_WHAT IS REQUIRED_
Return each record shown below exactly, with none omitted.

══ THE DATA

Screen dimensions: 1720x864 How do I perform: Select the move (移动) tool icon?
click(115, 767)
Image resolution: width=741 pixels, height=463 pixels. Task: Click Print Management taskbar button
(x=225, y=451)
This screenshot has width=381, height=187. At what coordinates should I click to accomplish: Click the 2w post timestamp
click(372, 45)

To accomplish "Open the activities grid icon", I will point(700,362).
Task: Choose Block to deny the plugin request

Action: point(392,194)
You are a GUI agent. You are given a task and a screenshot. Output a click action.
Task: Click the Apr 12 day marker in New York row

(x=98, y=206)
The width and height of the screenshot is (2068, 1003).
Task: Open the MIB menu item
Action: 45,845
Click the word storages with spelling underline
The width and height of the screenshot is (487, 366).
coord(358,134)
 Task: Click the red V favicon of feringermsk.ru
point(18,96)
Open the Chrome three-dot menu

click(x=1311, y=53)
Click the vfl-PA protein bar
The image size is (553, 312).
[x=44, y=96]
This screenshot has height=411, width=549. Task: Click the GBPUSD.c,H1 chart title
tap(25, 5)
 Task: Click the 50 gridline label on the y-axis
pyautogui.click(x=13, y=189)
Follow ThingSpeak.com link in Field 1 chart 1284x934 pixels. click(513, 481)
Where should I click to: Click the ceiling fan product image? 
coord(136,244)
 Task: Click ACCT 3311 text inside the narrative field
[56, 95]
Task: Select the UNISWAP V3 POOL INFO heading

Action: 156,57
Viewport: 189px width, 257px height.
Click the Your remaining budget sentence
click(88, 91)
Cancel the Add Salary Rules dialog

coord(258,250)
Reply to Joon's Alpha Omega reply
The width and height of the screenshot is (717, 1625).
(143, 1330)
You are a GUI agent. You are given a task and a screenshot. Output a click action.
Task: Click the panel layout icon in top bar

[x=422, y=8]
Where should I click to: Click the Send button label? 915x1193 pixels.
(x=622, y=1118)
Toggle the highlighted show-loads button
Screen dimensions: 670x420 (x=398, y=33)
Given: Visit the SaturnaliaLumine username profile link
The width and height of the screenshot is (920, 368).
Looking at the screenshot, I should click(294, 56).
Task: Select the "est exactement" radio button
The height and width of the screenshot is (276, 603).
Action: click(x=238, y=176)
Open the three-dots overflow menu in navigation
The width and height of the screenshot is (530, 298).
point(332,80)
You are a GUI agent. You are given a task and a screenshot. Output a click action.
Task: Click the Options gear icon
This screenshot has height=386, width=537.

════

_WRITTEN ANSWER_
Screen dimensions: 1720x864 How do I perform: Select the move (移动) tool icon?
click(115, 767)
Image resolution: width=741 pixels, height=463 pixels. Task: Click Print Management taskbar button
(x=225, y=451)
This screenshot has width=381, height=187. At what coordinates should I click to accomplish: Click the 2w post timestamp
click(372, 45)

To accomplish "Open the activities grid icon", I will point(700,362).
Task: Choose Block to deny the plugin request

Action: point(392,194)
You are a GUI agent. You are given a task and a screenshot. Output a click action.
Task: Click the Apr 12 day marker in New York row

(x=98, y=206)
The width and height of the screenshot is (2068, 1003).
Task: Open the MIB menu item
Action: 45,845
Click the word storages with spelling underline
The width and height of the screenshot is (487, 366).
coord(358,134)
 Task: Click the red V favicon of feringermsk.ru
point(18,96)
Open the Chrome three-dot menu

click(x=1311, y=53)
Click the vfl-PA protein bar
The image size is (553, 312).
[x=44, y=96]
This screenshot has height=411, width=549. Task: Click the GBPUSD.c,H1 chart title
tap(25, 5)
 Task: Click the 50 gridline label on the y-axis
pyautogui.click(x=13, y=189)
Follow ThingSpeak.com link in Field 1 chart 1284x934 pixels. click(513, 481)
Where should I click to: Click the ceiling fan product image? 
coord(136,244)
 Task: Click ACCT 3311 text inside the narrative field
[56, 95]
Task: Select the UNISWAP V3 POOL INFO heading

Action: 156,57
Viewport: 189px width, 257px height.
Click the Your remaining budget sentence
click(88, 91)
Cancel the Add Salary Rules dialog

coord(258,250)
Reply to Joon's Alpha Omega reply
The width and height of the screenshot is (717, 1625).
(143, 1330)
You are a GUI agent. You are given a task and a screenshot. Output a click action.
Task: Click the panel layout icon in top bar

[x=422, y=8]
Where should I click to: Click the Send button label? 915x1193 pixels.
(x=622, y=1118)
Toggle the highlighted show-loads button
Screen dimensions: 670x420 (x=398, y=33)
Given: Visit the SaturnaliaLumine username profile link
The width and height of the screenshot is (920, 368).
Looking at the screenshot, I should click(294, 56).
Task: Select the "est exactement" radio button
The height and width of the screenshot is (276, 603).
Action: click(x=238, y=176)
Open the three-dots overflow menu in navigation
The width and height of the screenshot is (530, 298).
point(332,80)
You are a GUI agent. You are given a task and a screenshot. Output a click action.
Task: Click the Options gear icon
This screenshot has height=386, width=537.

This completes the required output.